Обязательные задания:
**1.** Сколько, согласно отрывку о монастырской ночной службе, длятся службы в обычные дни?
**2.** Скопируйте из отрывка дословно фрагмент от слов «Золото иконостасов и» до слов «Прим. Б. З.)».

У католиков не напрасно существуют retraites (букв. убежища – фр.), куда приезжают и временно там живут «мирские», как бы отбывая поверочные сборы, подобно солдатам, которые в гражданской жизни могут опускаться и забывать военное дело. Для христианства каждый христианин – солдат. И каждого надо сохранять в боевой готовности. Католики поняли это отлично. Не станут возражать и православные. И так как мы живем в довольно удивительные времена, то я не очень изумился бы, если бы под Парижем вдруг, в один прекрасный день, подобно Сергиевому подворью[44], вырос бы русский православный монастырь, куда открылось бы паломничество «мирских».

* * *

На ночную службу идешь длиннейшими монастырскими коридорами. Местами совсем темно, кое-где светит полупритушенный фонарь, приходится то спускаться на несколько ступеней, то подыматься в иной уровень, то делать повороты. По сторонам гулкого, каменного коридора, всегда несколько сырого и прохладного, – келии иеромонахов. В некоторых местах на поворотах он выводит к небольшим балкончикам. Ночь тихая, лунная – лунный свет бледно-зеленым дымом подымается с каменного пола, уходит в дверь балкона, сияющего светлым прямоугольником. Если выглянуть в нее, увидишь златомерцающие кресты над храмами, синюю тень колокольни, побелевший двор, дерево цветущих роз, высоко поднявшее над крыльцом шапку цветов, и бледно-синеватое струение моря за крышами.

Бьют в било. Кое-где на балконах появляются монахи, и по моему коридору слышны ровные шаги.

Не выходя из здания, в конце пути оказываешься в храме, не столь огромном, как Собор Андреевского скита, но богато и тоже нестаринно изукрашенном. Приходишь в свою стасидию и, опершись локтями на подлокотники этого «стоячего кресла», слушаешь службу. Молодой экклесиарх подойдет с поклоном, постелит половичок, чтобы ногам не холодно было стоять, – с поклоном отойдет. Один за другим появляются монахи, совершают перед иконами «метания», со всеми своими музыкально-размеренными движениями, и занимают места в стасидиях. Приползают замшелые и согбенные старички, в огромнейших сапогах, едва перебирая больными ногами, имея за спиной многие годы. Нередко такой и на палочку опирается. Заросли бородами и бровями, точно лесовички, добрые лесные духи, рясы на них вытертые и обношенные, сами едва дышат, а всю ночь будут шептать высохшими губами молитвы в стасидиях.

Службы же длинны. От часа ночи до шести утра в обычные дни, а под воскресенья и праздники «бдения» длятся по одиннадцати, даже по четырнадцати часов непрерывно!

Золото иконостасов и икон мерцает в блеске свечей, из окон ложатся лунные ковры. Это дает сине-дымный оттенок храму. Золото и синева – так запомнился мне ночной храм Покрова Богородицы.

Канонарх читает, хор поет, выходит диакон, служит очередной иеромонах – все как обычно. Ровность и протяжность службы погружаются в легкое, текучее и благозвучное забвение, иногда, как рябь на глади, пробегают образы, слова «мирского» – это рассеянье внимания может даже огорчать. Часам к трем утра подбирается усталость. Борьба с нею и со сном хорошо известна монашескому быту (см. ниже, в очерке «Святые Афона», о св. Афанасии Афонском и его способах борьбы со сном. – Прим. Б. З.)

Строки данных:
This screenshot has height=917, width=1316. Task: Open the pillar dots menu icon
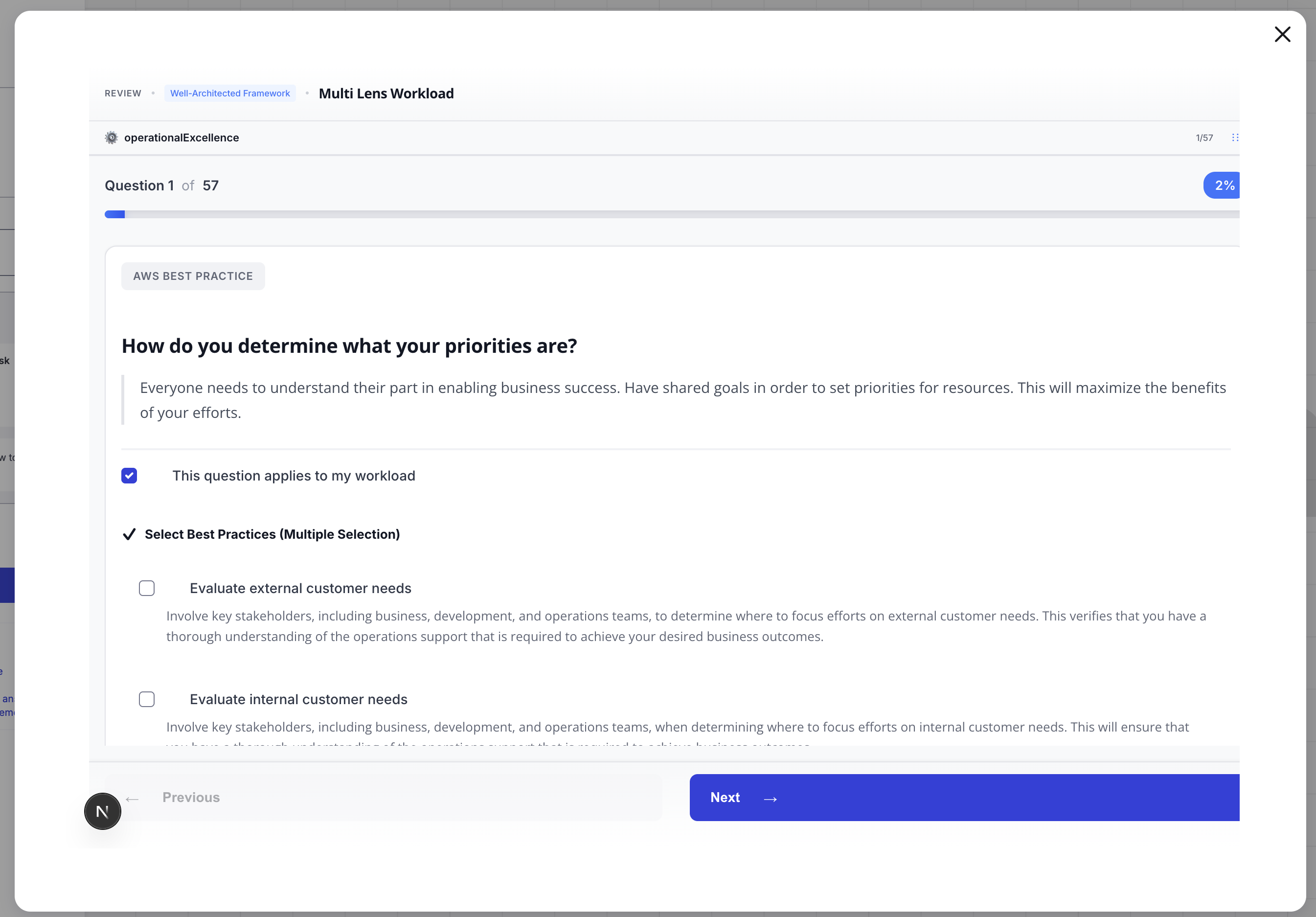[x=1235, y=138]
* * *
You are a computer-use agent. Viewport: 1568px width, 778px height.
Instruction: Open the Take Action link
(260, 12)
---
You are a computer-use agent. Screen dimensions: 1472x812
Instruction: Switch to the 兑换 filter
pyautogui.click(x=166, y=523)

Решения по заданиям:
**1.** От часа ночи до шести утра.

**2.**
Золото иконостасов и икон мерцает в блеске свечей, из окон ложатся лунные ковры. Это дает сине-дымный оттенок храму. Золото и синева – так запомнился мне ночной храм Покрова Богородицы.

Канонарх читает, хор поет, выходит диакон, служит очередной иеромонах – все как обычно. Ровность и протяжность службы погружаются в легкое, текучее и благозвучное забвение, иногда, как рябь на глади, пробегают образы, слова «мирского» – это рассеянье внимания может даже огорчать. Часам к трем утра подбирается усталость. Борьба с нею и со сном хорошо известна монашескому быту (см. ниже, в очерке «Святые Афона», о св. Афанасии Афонском и его способах борьбы со сном. – Прим. Б. З.)